I don't really believe in the whole "Ms./Mr. Right" thing. While there's a certain romance in the idea that each person has a single ideal soulmate out there just waiting to be found, I don't think that's accurate. A more realistic approach is to understand that there are five, or 50, or 500 really good fits out there -- not perfect, mind you, but really good -- and you only need to find one of them. When you look at it that way, the odds of that happening are actually pretty high, especially in today's globally connected world.
No relationship is perfect. Dirk and I clash sometimes, just like any other couple. We're both extremely stubborn people, and our arguments can be real doozies. We don't typically share with the world the challenges we face, so you'll have to trust me when I say that it's not all porn and roses. But we love each other, and we make each other happy. It was a long and winding journey that took 40 years, but we eventually found each other -- our one in five or 50 or 500 -- and picked up a lot of amazing friends along the way.
So how do you find one of those 500 people, now that you know you're no longer looking for the proverbially perfect needle in a haystack? You work on improving yourself. Dan Savage nailed it in a recent Savage Love column:
The idea that there are millions of single people seeking romantic relationships with train wrecks is a fantasy promoted by Hollywood. People generally look for partners who are in good working order. No one is perfect, of course, and no one who wants to be partnered seeks perfection. But you do need to have your shit together to attract someone who has their shit together. If your shit isn't together, get it together. You don't have to be an Adonis or financially secure or without challenges; you just have to be on top of your problems and working to overcome them. Turn yourself into someone you'd be open to dating -- not a perfect person, but a person in good working order, a person with his shit together -- and then you'll be datable.
Think of it this way: Instead of looking for a needle in a haystack, be more like a magnet. To increase your magnetic attraction, you need to keep polishing yourself.

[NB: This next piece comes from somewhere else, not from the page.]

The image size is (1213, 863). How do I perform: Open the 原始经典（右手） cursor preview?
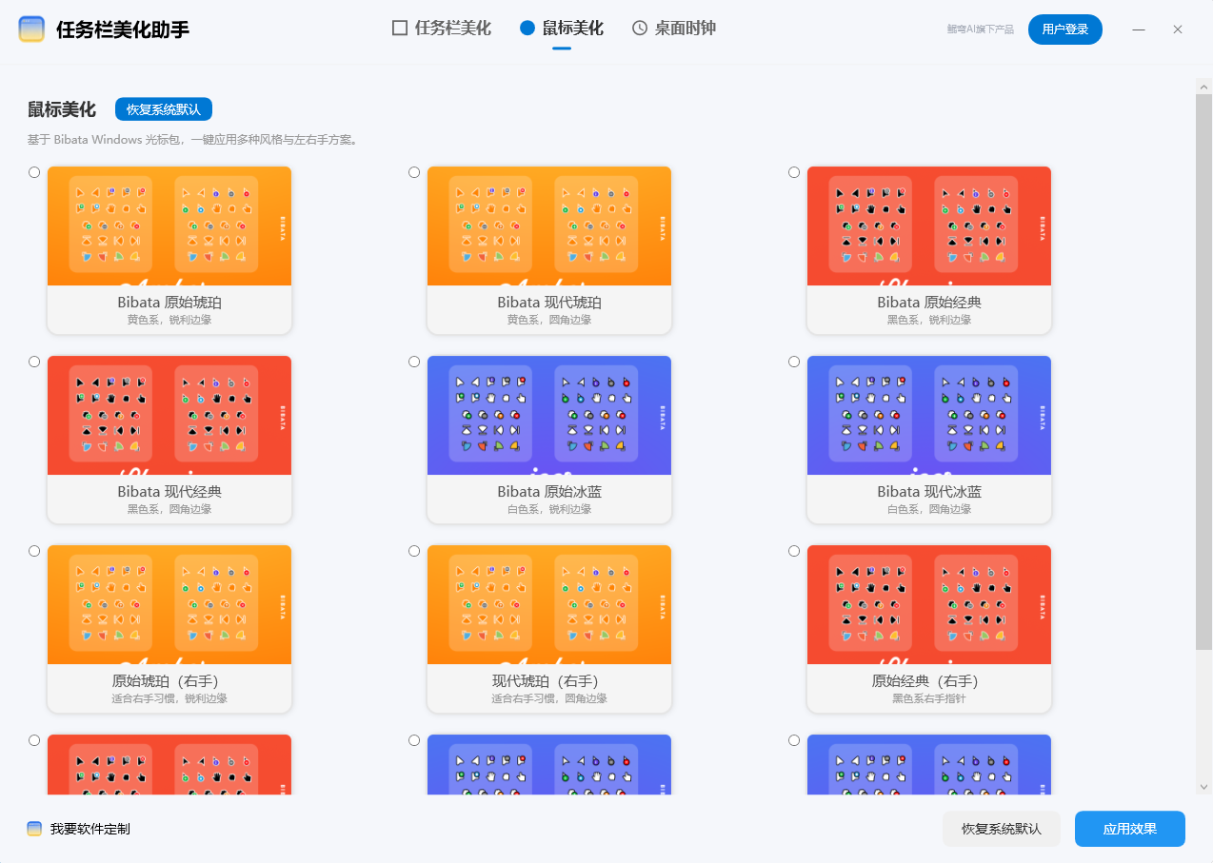[928, 604]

Part of that effort includes self-care -- grooming, clothing, and fitness have been shown to be important components of attractiveness -- but Savage is right when he says you don't need to be an Adonis. A 2010 study at the University of Manchester suggests that physical attraction is strongly influenced by non-physical factors like openness and honesty. "A positive personality can alter perceptions of an individual's attractiveness for the better," the authors conclude. "In this sense, beauty really is more than skin-deep."
So instead of searching for the fictitious Mr. Right, concentrate on making yourself a better person. You'll be so focused on that that you won't even think about the needle hunt. You won't need to! While you'll never be perfectly shiny, the more you work at it, the more attractive you'll become. And eventually, what you'll find is that the needles start finding you.